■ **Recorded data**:
══════════

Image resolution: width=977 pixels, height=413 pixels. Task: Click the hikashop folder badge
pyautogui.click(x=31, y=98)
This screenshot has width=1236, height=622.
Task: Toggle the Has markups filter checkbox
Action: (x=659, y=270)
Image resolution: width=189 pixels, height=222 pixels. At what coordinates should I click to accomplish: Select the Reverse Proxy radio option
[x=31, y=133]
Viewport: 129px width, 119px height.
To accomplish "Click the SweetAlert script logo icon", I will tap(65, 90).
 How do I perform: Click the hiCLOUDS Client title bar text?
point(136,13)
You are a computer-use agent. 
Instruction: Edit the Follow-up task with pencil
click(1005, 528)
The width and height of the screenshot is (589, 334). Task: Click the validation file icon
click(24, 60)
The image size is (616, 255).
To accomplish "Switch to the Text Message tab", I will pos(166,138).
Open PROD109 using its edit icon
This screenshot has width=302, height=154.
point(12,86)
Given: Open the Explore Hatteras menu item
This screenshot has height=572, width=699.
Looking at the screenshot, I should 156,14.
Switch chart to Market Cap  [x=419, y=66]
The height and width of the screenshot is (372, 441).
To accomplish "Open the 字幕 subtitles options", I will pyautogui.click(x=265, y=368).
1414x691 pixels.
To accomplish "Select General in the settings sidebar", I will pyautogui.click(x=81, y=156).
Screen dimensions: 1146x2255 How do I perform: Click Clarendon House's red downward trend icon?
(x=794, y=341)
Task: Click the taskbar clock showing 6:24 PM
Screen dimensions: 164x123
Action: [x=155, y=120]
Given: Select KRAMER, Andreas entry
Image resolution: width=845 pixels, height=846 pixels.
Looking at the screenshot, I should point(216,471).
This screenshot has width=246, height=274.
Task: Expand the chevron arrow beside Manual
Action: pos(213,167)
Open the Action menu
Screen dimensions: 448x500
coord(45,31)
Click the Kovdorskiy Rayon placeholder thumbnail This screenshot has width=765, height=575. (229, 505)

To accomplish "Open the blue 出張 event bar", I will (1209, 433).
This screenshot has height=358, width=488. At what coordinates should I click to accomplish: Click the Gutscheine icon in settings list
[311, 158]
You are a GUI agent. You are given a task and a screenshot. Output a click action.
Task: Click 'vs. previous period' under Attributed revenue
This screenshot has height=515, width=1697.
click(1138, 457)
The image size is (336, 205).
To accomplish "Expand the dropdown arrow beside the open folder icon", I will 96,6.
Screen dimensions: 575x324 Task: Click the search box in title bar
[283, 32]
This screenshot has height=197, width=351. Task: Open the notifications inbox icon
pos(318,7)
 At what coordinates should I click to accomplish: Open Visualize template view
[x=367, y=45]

══════════

■ **Exercise goal**: Copy all of the lines above without any changes.

■ **Solution**:
Image resolution: width=977 pixels, height=413 pixels. Task: Click the hikashop folder badge
pyautogui.click(x=31, y=98)
This screenshot has width=1236, height=622.
Task: Toggle the Has markups filter checkbox
Action: (x=659, y=270)
Image resolution: width=189 pixels, height=222 pixels. At what coordinates should I click to accomplish: Select the Reverse Proxy radio option
[x=31, y=133]
Viewport: 129px width, 119px height.
To accomplish "Click the SweetAlert script logo icon", I will tap(65, 90).
 How do I perform: Click the hiCLOUDS Client title bar text?
point(136,13)
You are a computer-use agent. 
Instruction: Edit the Follow-up task with pencil
click(1005, 528)
The width and height of the screenshot is (589, 334). Task: Click the validation file icon
click(24, 60)
The image size is (616, 255).
To accomplish "Switch to the Text Message tab", I will pos(166,138).
Open PROD109 using its edit icon
This screenshot has width=302, height=154.
point(12,86)
Given: Open the Explore Hatteras menu item
This screenshot has height=572, width=699.
Looking at the screenshot, I should 156,14.
Switch chart to Market Cap  [x=419, y=66]
The height and width of the screenshot is (372, 441).
To accomplish "Open the 字幕 subtitles options", I will pyautogui.click(x=265, y=368).
1414x691 pixels.
To accomplish "Select General in the settings sidebar", I will pyautogui.click(x=81, y=156).
Screen dimensions: 1146x2255 How do I perform: Click Clarendon House's red downward trend icon?
(x=794, y=341)
Task: Click the taskbar clock showing 6:24 PM
Screen dimensions: 164x123
Action: [x=155, y=120]
Given: Select KRAMER, Andreas entry
Image resolution: width=845 pixels, height=846 pixels.
Looking at the screenshot, I should point(216,471).
This screenshot has width=246, height=274.
Task: Expand the chevron arrow beside Manual
Action: pos(213,167)
Open the Action menu
Screen dimensions: 448x500
coord(45,31)
Click the Kovdorskiy Rayon placeholder thumbnail This screenshot has width=765, height=575. (229, 505)

To accomplish "Open the blue 出張 event bar", I will (1209, 433).
This screenshot has height=358, width=488. At what coordinates should I click to accomplish: Click the Gutscheine icon in settings list
[311, 158]
You are a GUI agent. You are given a task and a screenshot. Output a click action.
Task: Click 'vs. previous period' under Attributed revenue
This screenshot has height=515, width=1697.
click(1138, 457)
The image size is (336, 205).
To accomplish "Expand the dropdown arrow beside the open folder icon", I will 96,6.
Screen dimensions: 575x324 Task: Click the search box in title bar
[283, 32]
This screenshot has height=197, width=351. Task: Open the notifications inbox icon
pos(318,7)
 At what coordinates should I click to accomplish: Open Visualize template view
[x=367, y=45]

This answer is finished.